### Material provided:

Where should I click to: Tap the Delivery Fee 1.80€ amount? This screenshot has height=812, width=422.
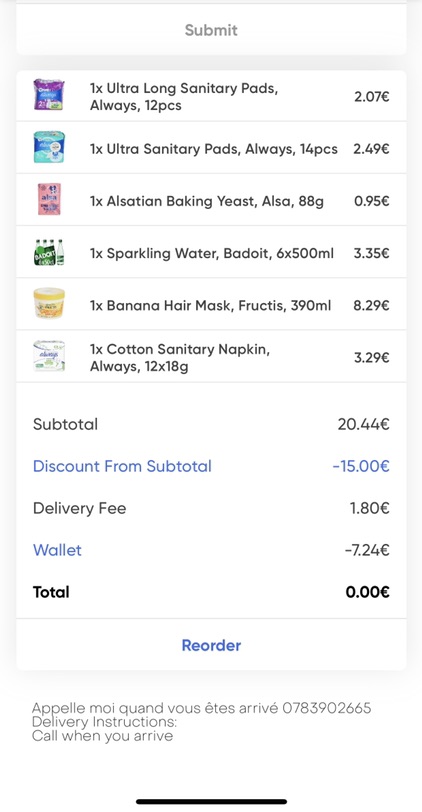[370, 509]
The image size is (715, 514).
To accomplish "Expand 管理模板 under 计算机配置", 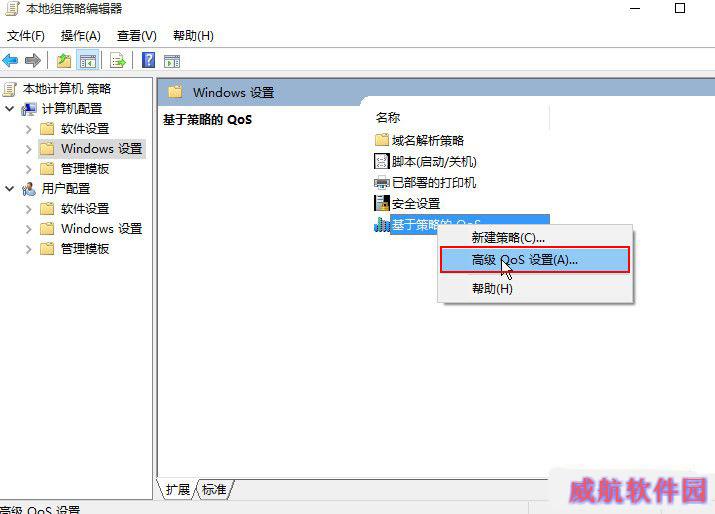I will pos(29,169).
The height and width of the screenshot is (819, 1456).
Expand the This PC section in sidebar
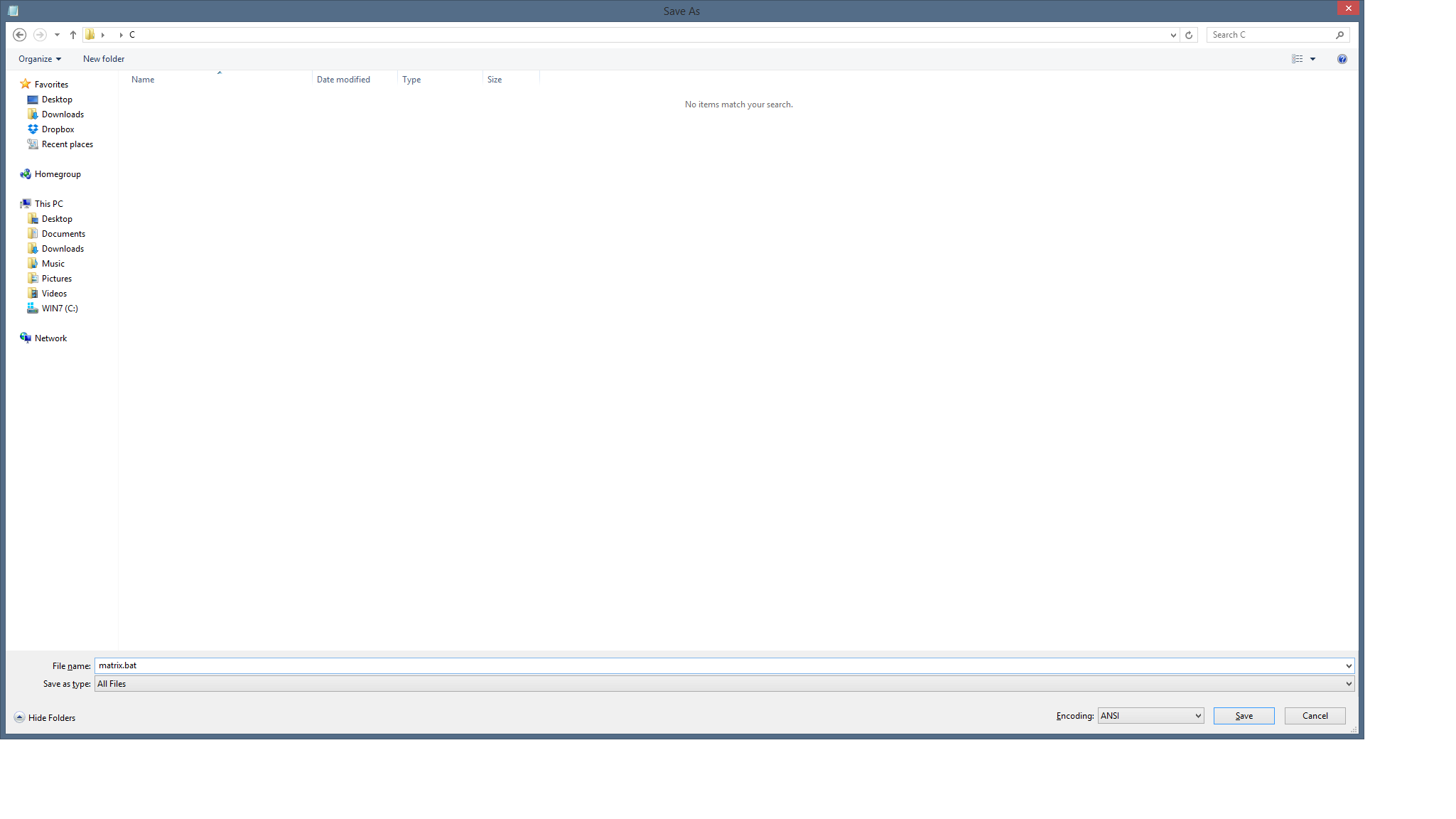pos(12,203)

### Written task:
Copy out each line of the material that contains the word "This".

### Answer:
Where should I click to: Tap the Delivery Fee 1.80€ amount? This screenshot has height=812, width=422.
Expand the This PC section in sidebar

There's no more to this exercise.